Elastic Search Summary

1. Types of Retrieval

Boolean Retrieval: retrieves a document if it includes specified word
Rank Retrieval: specify a weight for terms. The weight for words differs depending whether the term came from the context or query. The weighting strategy for the terms can vary.
TF-IDF: compute weight of terms by considering the frequency of words (TF) and if the word advents only in a few documents give high weigt (IDF).
BM25: a modified version of TF-IDF. Can do parameter tuning.

Elastic search indexes each document by words, decreasing the time complexity from O(n) to O(1); index of all documents that include a word is saved. This method is called Inverted Index.

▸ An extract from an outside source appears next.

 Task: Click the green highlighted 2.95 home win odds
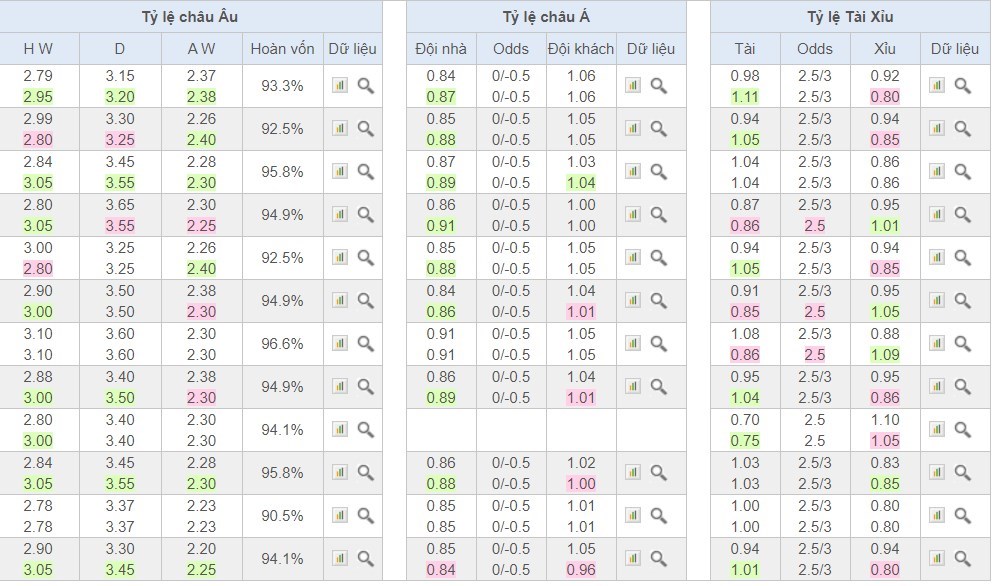[x=38, y=97]
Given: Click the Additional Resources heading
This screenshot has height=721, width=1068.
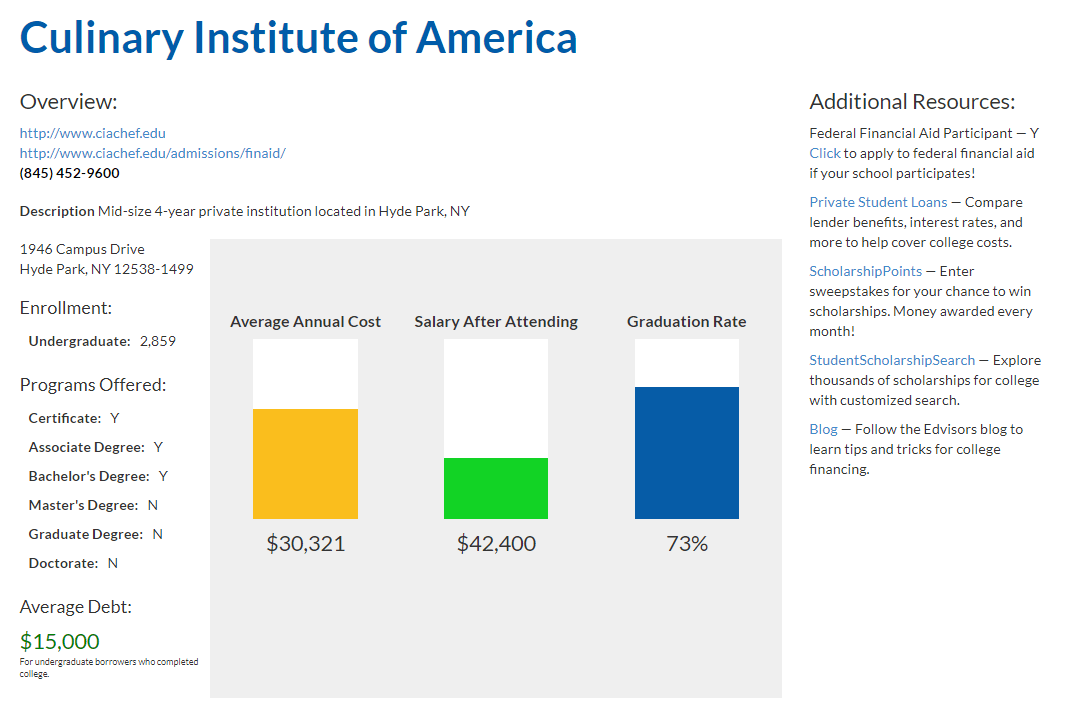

Before processing the query and returning the matching value, a function called analyzer in Easlticsearch preprocesses the input.
Flow: Char Filters - Tokenizer - Token Filters
Char Filters: filters characters such as html tokens before tokenizing
- HTML Strip character filter
- Mapping character filter
- Pattern replace character filter
Tokenizer: breaks down the words to smaller units of meaning. Can select from multiple choices
- Word Oriented Tokenizer: standard, letter, whitespace
- Partial Word Tokenizer: N-gram
- Structured Text Tokenizer: Keyword
Token Filter: removing tokenized units
- remove words like ‘the’, which does not have meaning
- put words that has different form but is basically the same word
- includes filters such as stemmer, n-gram, stop-words, shingle, uppercase, lowercase

Scoring: computes score to return documents that best match the query
- Default is BM25, but can use DFR, DFI, IB, LM Dirichlet